■ Excerpted passage:
%%

Clark and Stokley are role players. That means Jones, Doss, Deonte and Dickson are still expected to emerge.


As the Ravens adjust to having Brandon Stokley and Dallas Clark around, it’s important to correctly anticipate their roles in the offense ... and not get carried away.

If you think they’re being brought in as part-and-parcel replacements for Anquan Boldin and Dennis Pitta, as one national NFL insider tweeted over the weekend, think again. That’s not the case.

Yes, the new veteran additions (do I dare call them the Golden Guys?) are here largely because Boldin was traded to the San Francisco 49ers and Pitta went down with a season-ending hip injury – developments that combined to create a hole in the Ravens’ mid-range receiving corps. But Stokley and Clark are only part of Plan B, not its entirety. Far from it.

%%

Entries from a pointing dataset
%%

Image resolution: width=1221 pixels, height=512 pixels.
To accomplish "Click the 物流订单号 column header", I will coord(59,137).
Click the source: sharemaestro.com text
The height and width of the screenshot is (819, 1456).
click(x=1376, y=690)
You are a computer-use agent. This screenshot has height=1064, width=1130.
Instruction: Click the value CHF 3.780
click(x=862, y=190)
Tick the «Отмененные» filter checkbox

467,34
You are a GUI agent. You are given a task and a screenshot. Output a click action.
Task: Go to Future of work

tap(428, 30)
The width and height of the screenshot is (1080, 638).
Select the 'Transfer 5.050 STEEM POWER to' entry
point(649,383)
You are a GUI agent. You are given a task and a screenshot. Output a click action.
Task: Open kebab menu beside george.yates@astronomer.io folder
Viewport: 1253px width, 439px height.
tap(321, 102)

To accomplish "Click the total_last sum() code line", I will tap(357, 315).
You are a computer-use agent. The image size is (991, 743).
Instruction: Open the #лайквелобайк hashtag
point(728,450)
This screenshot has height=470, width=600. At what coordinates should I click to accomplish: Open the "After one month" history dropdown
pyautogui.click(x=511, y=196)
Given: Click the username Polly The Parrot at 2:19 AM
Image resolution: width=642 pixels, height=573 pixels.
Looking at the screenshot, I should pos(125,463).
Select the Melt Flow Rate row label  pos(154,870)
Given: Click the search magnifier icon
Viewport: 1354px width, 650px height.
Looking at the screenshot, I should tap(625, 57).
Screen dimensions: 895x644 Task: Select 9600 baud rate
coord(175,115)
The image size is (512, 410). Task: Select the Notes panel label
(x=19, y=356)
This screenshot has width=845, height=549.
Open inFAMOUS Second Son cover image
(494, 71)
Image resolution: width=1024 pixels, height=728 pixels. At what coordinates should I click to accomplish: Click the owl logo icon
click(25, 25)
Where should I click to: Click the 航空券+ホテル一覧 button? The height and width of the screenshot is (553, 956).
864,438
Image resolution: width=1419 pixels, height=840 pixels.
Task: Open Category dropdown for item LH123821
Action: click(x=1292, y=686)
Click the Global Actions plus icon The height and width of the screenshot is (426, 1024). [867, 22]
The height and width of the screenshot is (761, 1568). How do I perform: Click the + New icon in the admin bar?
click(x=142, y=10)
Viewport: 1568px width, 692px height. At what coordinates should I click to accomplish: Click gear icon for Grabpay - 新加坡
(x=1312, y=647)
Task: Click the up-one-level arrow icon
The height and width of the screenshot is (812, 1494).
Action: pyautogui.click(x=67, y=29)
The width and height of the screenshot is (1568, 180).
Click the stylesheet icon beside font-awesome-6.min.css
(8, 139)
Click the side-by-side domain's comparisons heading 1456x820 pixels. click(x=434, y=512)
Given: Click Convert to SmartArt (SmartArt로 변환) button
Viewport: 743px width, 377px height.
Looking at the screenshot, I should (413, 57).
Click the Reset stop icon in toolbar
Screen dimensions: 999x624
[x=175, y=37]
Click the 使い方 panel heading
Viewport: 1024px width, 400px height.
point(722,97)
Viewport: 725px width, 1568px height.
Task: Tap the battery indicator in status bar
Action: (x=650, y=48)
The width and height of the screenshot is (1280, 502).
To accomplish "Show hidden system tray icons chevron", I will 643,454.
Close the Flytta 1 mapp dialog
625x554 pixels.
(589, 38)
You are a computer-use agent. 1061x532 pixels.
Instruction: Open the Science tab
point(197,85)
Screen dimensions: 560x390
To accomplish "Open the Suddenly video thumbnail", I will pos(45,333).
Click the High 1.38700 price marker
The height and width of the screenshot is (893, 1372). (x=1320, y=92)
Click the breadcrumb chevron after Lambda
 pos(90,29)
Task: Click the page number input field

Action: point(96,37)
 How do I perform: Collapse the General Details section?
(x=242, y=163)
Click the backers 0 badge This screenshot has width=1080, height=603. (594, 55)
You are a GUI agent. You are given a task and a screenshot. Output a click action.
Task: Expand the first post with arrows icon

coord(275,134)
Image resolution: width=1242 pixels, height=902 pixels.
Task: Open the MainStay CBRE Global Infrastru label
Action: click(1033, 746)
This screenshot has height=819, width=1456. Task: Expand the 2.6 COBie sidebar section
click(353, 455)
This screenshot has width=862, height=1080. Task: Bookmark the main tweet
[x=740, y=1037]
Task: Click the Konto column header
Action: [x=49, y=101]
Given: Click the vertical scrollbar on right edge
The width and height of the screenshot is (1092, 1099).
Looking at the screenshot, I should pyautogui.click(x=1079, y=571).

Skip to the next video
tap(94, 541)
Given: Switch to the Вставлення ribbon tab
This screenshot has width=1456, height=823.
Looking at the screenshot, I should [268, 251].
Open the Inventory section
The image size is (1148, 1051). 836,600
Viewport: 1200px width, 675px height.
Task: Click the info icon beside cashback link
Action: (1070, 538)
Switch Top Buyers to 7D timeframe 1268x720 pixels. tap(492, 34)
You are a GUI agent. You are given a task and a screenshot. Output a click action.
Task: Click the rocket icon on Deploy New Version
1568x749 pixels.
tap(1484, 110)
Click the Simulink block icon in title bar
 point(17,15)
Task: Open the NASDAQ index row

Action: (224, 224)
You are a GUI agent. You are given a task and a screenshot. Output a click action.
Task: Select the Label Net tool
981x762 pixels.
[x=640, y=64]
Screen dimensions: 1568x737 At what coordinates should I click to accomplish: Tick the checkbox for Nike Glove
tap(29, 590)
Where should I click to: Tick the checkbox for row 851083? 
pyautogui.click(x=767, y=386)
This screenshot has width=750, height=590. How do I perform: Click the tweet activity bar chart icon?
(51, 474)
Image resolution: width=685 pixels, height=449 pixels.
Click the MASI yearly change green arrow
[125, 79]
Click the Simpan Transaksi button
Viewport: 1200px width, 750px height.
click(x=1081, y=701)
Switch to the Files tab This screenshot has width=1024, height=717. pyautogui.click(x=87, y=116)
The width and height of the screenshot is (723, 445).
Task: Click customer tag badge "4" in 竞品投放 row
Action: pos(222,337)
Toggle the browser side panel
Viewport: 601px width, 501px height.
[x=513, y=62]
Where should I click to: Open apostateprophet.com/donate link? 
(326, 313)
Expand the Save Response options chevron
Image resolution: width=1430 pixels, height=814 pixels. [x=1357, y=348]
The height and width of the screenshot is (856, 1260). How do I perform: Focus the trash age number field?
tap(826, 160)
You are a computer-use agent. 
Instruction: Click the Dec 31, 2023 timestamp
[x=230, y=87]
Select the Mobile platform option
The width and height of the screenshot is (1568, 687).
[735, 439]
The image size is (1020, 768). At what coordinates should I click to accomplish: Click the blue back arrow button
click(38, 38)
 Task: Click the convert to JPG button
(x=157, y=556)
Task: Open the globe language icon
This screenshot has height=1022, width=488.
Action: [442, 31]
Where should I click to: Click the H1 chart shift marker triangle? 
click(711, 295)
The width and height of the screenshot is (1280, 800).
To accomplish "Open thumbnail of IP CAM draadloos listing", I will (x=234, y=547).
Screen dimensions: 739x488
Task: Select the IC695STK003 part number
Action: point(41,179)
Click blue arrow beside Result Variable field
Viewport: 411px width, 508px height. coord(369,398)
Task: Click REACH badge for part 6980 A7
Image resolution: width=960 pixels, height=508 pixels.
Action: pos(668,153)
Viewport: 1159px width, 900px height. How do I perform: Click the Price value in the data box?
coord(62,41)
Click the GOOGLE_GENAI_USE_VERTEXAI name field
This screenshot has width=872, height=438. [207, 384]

%%

■ Set of tasks:
a – According to the Ravens article, which team was Anquan Boldin traded to?
b – Copy the stretch of entries from the line containing "Close the Flytta 1 mapp dialog" through the line containing "Switch Top Buyers", swapping "Science" for "History", and return only those lines.
These entries are unrelated to the Ravens article.

■ Results of the tasks:
a – The San Francisco 49ers.

b –
Close the Flytta 1 mapp dialog
625x554 pixels.
(589, 38)
You are a computer-use agent. 1061x532 pixels.
Instruction: Open the History tab
point(197,85)
Screen dimensions: 560x390
To accomplish "Open the Suddenly video thumbnail", I will pos(45,333).
Click the High 1.38700 price marker
The height and width of the screenshot is (893, 1372). (x=1320, y=92)
Click the breadcrumb chevron after Lambda
 pos(90,29)
Task: Click the page number input field

Action: point(96,37)
 How do I perform: Collapse the General Details section?
(x=242, y=163)
Click the backers 0 badge This screenshot has width=1080, height=603. (594, 55)
You are a GUI agent. You are given a task and a screenshot. Output a click action.
Task: Expand the first post with arrows icon

coord(275,134)
Image resolution: width=1242 pixels, height=902 pixels.
Task: Open the MainStay CBRE Global Infrastru label
Action: click(1033, 746)
This screenshot has height=819, width=1456. Task: Expand the 2.6 COBie sidebar section
click(353, 455)
This screenshot has width=862, height=1080. Task: Bookmark the main tweet
[x=740, y=1037]
Task: Click the Konto column header
Action: [x=49, y=101]
Given: Click the vertical scrollbar on right edge
The width and height of the screenshot is (1092, 1099).
Looking at the screenshot, I should pyautogui.click(x=1079, y=571).

Skip to the next video
tap(94, 541)
Given: Switch to the Вставлення ribbon tab
This screenshot has width=1456, height=823.
Looking at the screenshot, I should [268, 251].
Open the Inventory section
The image size is (1148, 1051). 836,600
Viewport: 1200px width, 675px height.
Task: Click the info icon beside cashback link
Action: (1070, 538)
Switch Top Buyers to 7D timeframe 1268x720 pixels. tap(492, 34)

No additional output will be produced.